As the leader of a school which boasts excellent academic results, I am not averse to young people taking tests. Assessment as part of a broader educational framework offers an invaluable insight for the teacher into the understanding of the student at a given point. It also is the means by which the bar is set for admission to Higher Education. No fair minded person should deny that assessment has its place, an important place, in the education of our young people.
So why are some parents getting so exercised by the latest round of assessments being taken by children in primary schools? SATS-Gate has drawn the ire of parents fulminating about the negative impact of the test on their child’s well-being. The media is awash with stories of parents’ plans to take their children out on the SATS day to engage with Forest School-type activities or enjoy a more cultural experience related to learning. This is seen as infinitely preferable to sitting the test imposed on them by the Department for Education.
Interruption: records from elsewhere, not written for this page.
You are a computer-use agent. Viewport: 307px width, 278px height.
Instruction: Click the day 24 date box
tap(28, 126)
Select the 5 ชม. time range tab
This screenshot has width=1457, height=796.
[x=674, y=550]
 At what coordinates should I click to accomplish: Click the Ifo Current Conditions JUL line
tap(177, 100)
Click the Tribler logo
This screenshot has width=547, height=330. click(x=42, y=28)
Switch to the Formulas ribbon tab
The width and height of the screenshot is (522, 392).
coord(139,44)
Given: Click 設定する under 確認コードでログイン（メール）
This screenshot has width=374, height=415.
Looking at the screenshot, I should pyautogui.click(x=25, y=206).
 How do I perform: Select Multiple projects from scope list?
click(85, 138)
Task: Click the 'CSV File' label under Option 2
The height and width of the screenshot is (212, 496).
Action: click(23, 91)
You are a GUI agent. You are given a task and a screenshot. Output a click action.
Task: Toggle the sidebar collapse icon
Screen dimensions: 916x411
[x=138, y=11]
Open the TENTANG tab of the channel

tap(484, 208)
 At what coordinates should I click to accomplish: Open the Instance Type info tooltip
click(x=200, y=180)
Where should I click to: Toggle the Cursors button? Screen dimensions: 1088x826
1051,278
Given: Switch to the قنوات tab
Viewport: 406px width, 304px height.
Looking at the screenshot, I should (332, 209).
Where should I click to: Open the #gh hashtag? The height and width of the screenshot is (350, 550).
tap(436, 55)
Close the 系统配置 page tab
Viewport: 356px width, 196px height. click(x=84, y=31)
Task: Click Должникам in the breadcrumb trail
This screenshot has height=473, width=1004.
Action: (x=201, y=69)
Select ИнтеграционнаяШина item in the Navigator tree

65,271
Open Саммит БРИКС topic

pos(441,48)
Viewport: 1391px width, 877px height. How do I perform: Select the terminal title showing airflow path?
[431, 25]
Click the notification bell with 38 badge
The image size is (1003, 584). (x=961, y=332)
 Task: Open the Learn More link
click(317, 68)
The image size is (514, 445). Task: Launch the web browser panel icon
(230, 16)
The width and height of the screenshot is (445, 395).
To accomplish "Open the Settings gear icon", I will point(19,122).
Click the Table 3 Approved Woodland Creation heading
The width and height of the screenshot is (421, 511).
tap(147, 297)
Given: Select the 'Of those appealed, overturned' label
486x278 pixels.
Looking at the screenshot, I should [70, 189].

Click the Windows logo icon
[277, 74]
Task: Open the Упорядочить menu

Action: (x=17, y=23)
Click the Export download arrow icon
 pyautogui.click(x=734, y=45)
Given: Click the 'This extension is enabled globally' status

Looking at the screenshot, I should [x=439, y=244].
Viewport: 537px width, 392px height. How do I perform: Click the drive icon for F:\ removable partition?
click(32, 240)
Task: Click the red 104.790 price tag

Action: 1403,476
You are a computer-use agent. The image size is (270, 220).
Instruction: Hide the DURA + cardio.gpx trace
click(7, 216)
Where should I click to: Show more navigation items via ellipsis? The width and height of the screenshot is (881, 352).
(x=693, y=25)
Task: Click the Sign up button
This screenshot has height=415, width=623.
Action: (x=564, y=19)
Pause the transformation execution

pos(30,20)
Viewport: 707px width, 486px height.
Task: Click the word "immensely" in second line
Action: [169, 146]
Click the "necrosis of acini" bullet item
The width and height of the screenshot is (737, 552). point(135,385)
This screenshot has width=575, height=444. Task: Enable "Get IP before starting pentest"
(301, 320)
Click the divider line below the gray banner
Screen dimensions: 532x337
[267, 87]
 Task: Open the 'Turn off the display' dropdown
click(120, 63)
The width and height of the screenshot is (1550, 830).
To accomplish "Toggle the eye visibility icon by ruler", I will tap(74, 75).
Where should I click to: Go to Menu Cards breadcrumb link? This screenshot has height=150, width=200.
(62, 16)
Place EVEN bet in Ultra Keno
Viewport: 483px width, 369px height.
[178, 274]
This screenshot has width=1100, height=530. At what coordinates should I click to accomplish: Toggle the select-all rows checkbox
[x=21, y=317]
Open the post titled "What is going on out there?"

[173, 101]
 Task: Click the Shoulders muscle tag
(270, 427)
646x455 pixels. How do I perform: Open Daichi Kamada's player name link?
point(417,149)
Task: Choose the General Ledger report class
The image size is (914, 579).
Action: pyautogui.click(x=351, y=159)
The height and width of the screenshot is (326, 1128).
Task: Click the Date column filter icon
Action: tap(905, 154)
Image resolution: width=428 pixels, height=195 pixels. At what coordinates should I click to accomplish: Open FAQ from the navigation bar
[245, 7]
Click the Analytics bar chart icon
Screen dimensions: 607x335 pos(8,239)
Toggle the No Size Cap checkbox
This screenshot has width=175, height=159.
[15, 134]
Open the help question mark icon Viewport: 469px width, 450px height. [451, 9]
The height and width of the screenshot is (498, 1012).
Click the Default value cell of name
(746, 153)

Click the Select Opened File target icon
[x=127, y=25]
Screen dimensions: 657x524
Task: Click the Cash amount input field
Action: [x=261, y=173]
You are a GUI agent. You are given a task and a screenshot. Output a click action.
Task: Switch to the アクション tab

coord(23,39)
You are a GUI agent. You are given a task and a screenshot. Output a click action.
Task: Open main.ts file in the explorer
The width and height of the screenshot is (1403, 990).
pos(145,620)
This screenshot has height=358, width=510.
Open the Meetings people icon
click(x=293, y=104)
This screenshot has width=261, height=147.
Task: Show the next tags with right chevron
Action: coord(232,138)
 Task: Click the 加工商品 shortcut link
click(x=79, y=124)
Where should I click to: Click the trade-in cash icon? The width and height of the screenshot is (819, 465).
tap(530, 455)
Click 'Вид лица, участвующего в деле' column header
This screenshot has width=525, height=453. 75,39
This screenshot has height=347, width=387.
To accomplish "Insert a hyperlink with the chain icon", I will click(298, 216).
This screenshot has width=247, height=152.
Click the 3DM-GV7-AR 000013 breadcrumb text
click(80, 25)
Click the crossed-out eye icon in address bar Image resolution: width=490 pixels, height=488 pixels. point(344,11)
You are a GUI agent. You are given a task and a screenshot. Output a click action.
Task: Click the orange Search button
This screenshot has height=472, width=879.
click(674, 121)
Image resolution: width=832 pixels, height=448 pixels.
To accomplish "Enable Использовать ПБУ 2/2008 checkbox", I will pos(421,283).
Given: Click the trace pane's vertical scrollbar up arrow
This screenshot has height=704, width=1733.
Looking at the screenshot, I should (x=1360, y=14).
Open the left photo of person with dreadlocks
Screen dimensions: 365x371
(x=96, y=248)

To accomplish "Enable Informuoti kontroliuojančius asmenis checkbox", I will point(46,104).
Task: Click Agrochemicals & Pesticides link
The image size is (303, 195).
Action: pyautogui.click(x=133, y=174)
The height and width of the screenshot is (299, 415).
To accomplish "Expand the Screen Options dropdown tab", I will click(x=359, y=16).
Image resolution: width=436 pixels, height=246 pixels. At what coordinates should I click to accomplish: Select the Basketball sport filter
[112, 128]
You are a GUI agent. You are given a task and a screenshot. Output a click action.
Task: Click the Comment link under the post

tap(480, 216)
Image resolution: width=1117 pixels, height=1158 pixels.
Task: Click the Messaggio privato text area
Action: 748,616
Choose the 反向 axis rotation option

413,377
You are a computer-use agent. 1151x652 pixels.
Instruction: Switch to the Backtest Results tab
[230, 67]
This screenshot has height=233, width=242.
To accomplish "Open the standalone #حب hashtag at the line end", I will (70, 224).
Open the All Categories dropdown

The battle lines between the two sides are clear and have been helpfully articulated by Nick Gibbs, the Education Minister, and Chris Riddell, the Children’s Laureate:
“These tests are vital in helping schools to ensure that young children are learning to read, write and add up well. The truth is, if they don’t master literacy and numeracy early on, they risk being held behind and struggling for the rest of their lives.” Gibbs
“My feeling is there should be more trust in teachers and their ability to assess children at this age, rather than through testing. The children are being put under undue stress and my argument is what is the value of what comes from this testing. I think it is questionable.” Riddell
Both protagonists clearly are keen for children to learn. Their point of difference is around how to ensure this is happening effectively. How do we leverage learning? My view is that we should go back to first principles, and place the learner at the heart of their own learning. Every decision in education should be around the well-being of each child, supporting them in their learning from the age of 3 to 18. Let’s pause for a moment to imagine a world where a young person’s well-being was at the fore of policy making? What would this look like? I would suggest that assessment and data would not be driving judgements about education as currently they are. Absolutely imperative to supporting well-being is employing professional teachers who have the knowledge, understanding and inter-personal skills to ensure each of their students is supported at school. Teachers who care enough to build meaningful relationships with youngsters making them feel valued. Teachers who are passionate about learning in ways which are infectious. Teachers who are allowed to exercise their professional judgement within the classroom about both the delivery of the curriculum and assessment.
This nirvana is certainly recognisable to me from my early years as a teacher. Teachers are still motivated to want to make a difference to their students. But until the system by which we measure the success of schools and the young people in their care values the well-being agenda, there will remain this struggle for the heart of education. At a time when the mental health of our young people is routinely making national news with handwringing around the impact of the digital world on mental well-being and stress more generally causing real and serious damage to teenagers, surely it is time to challenge the ” cri de coeur” of our age fixated on driving up academic standards at any cost. As any educational professional knows through experience, if a young person’s well-being is in a good place, they will learn.